Can privacyIDEA or LinOTP replace Duo Security?
Yes, both can serve as drop-in replacements for Duo Security. They support RADIUS (for VPN, network device, and wireless authentication), PAM (for Linux/SSH login MFA), and REST APIs (for application-level MFA). privacyIDEA additionally supports push notifications via Firebase, similar to Duo Push, and offers a mobile-friendly user self-service portal for token enrollment.
How do I migrate from Google Authenticator to a self-hosted MFA server?
Both platforms support TOTP tokens compatible with Google Authenticator, Authy, Microsoft Authenticator, and any other RFC 6238-compliant app. To migrate, export your users’ TOTP seeds from your current system, import them into privacyIDEA or LinOTP, and assign them to the corresponding user accounts. Users continue using the same authenticator app — the only change is which server validates the codes.
Do these MFA servers support hardware tokens like YubiKey?
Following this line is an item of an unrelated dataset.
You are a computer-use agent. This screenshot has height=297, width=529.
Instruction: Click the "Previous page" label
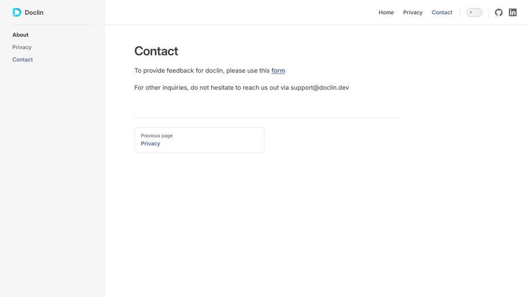pyautogui.click(x=157, y=135)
Yes. Both privacyIDEA and LinOTP support YubiKey in OTP mode. privacyIDEA additionally supports YubiKey in FIDO2/WebAuthn mode for passwordless authentication, and supports a wider range of FIDO2 security keys (SoloKey, Nitrokey, Feitian, and others).
Is it safe to self-host MFA in production?
Self-hosted MFA is used by many enterprises, government agencies, and service providers. Both privacyIDEA and LinOTP are AGPLv3-licensed, auditable, and used in production worldwide. Key security practices include: storing the encryption key (enckey) on a secure volume with restricted file permissions, using PostgreSQL over SQLite for the audit database, enabling TLS on all API endpoints, and regular database backups. The encryption key is critical — without it, enrolled tokens cannot be validated.
How do I set up MFA for SSH login?
Both platforms provide PAM modules. Install the PAM module on your Linux server, configure /etc/pam.d/sshd to include the MFA PAM module, and configure the module to point to your privacyIDEA or LinOTP server URL. Users then authenticate with their SSH key or password followed by their OTP code. This works with TOTP apps, hardware tokens, or SMS-delivered codes.